Article 11 – Publishing findings

(a) When reporting on the results of a market research project, researchers shall make a clear distinction between the findings, the researchers’ interpretation of these findings, and any recommendations based on them.

(b) Where any of the findings of a research project are published by the client, the latter shall be asked to consult with the researcher as to the form and content of publication of the findings.
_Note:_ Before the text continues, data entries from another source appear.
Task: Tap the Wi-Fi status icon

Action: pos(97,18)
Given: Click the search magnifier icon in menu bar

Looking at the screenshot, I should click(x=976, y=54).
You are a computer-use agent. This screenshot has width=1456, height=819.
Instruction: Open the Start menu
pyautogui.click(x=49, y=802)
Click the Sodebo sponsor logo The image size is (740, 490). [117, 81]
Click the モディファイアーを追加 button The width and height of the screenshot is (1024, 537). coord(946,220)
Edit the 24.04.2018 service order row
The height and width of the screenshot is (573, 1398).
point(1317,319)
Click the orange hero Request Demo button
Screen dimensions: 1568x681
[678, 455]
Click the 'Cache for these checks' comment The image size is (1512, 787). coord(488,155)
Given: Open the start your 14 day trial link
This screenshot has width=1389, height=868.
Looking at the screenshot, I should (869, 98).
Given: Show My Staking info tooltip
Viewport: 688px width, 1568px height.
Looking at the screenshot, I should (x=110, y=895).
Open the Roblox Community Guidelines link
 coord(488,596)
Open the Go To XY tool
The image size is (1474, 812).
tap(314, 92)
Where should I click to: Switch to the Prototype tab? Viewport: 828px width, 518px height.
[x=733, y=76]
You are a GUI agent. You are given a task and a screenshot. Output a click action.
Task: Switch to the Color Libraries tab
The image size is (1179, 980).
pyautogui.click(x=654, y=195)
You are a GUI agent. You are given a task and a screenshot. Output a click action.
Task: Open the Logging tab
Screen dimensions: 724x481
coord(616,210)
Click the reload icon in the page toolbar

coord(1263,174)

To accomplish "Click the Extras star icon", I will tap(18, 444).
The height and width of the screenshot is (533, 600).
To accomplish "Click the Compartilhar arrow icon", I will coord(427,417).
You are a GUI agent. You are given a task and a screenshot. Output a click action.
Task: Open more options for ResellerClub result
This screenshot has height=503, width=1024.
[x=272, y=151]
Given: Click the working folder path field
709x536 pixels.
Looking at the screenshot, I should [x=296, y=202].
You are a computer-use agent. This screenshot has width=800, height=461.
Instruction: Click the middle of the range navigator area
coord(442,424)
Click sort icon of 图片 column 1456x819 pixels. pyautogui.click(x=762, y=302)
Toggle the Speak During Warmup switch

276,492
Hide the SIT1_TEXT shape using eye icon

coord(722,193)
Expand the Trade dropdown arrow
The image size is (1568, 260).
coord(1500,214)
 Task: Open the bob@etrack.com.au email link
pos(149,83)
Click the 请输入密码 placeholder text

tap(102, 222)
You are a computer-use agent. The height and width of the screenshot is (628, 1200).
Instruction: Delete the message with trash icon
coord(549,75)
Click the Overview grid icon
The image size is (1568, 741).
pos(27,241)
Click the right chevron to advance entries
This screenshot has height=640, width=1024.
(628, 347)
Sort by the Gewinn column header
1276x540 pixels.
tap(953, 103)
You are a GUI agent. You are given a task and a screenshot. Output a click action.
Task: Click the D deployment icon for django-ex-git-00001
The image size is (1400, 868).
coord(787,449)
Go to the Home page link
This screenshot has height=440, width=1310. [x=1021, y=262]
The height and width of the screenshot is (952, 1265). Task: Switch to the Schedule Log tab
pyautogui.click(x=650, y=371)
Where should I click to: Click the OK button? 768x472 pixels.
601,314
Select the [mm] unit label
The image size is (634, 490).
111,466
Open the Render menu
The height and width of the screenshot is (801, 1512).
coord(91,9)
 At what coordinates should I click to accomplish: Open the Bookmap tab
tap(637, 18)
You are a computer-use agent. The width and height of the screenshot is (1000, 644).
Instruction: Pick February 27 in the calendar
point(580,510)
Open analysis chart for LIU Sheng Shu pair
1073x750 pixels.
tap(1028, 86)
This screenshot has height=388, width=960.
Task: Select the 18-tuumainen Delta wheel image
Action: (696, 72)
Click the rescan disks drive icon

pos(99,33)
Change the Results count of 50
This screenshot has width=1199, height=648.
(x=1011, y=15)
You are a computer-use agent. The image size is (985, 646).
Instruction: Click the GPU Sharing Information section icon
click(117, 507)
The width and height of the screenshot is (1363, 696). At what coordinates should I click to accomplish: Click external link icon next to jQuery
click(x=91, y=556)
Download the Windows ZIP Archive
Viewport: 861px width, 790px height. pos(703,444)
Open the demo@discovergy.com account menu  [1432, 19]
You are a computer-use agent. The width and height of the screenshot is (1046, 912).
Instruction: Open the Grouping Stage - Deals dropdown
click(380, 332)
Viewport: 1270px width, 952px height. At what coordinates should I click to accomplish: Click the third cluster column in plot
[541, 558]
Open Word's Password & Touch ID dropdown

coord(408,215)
Both the client and the researcher have a responsibility to ensure that published results are not misleading.

(c) Researchers shall always be prepared to make available the technical information necessary to assess the validity of any published findings.

(d) Researchers shall not allow their name to be associated with the dissemination of conclusions from a market research project unless they are adequately supported by the data.


Article 12 – Responsibility

Researchers have overall responsibility for ensuring that research is carried out in accordance with this Code, and for ensuring that clients and other parties to the research agree to comply with its requirements.


Article 13 – Effect of subsequent redress for contravention

Subsequent correction and/or appropriate redress for a contravention of the Code, by the party responsible, is desirable but does not excuse the contravention.


Article 14 – Implementation

(a) The Code and the principles enshrined in it, should be adopted and implemented, nationally and internationally, by the relevant local, national or regional selfregulatory bodies. The Code should also be applied, where appropriate, by all organizations, companies and individuals involved and at all stages in a market research project.

(b) Marketers, researchers and clients should be familiar with the Code and with other relevant local self-regulatory documents on market research, and should familiarize themselves with decisions taken by the appropriate self-regulatory body. Requests for interpretation of the principles contained in this Code may be submitted to the ICC Code Interpretation Panel or to the ESOMAR Professional Standards Committee.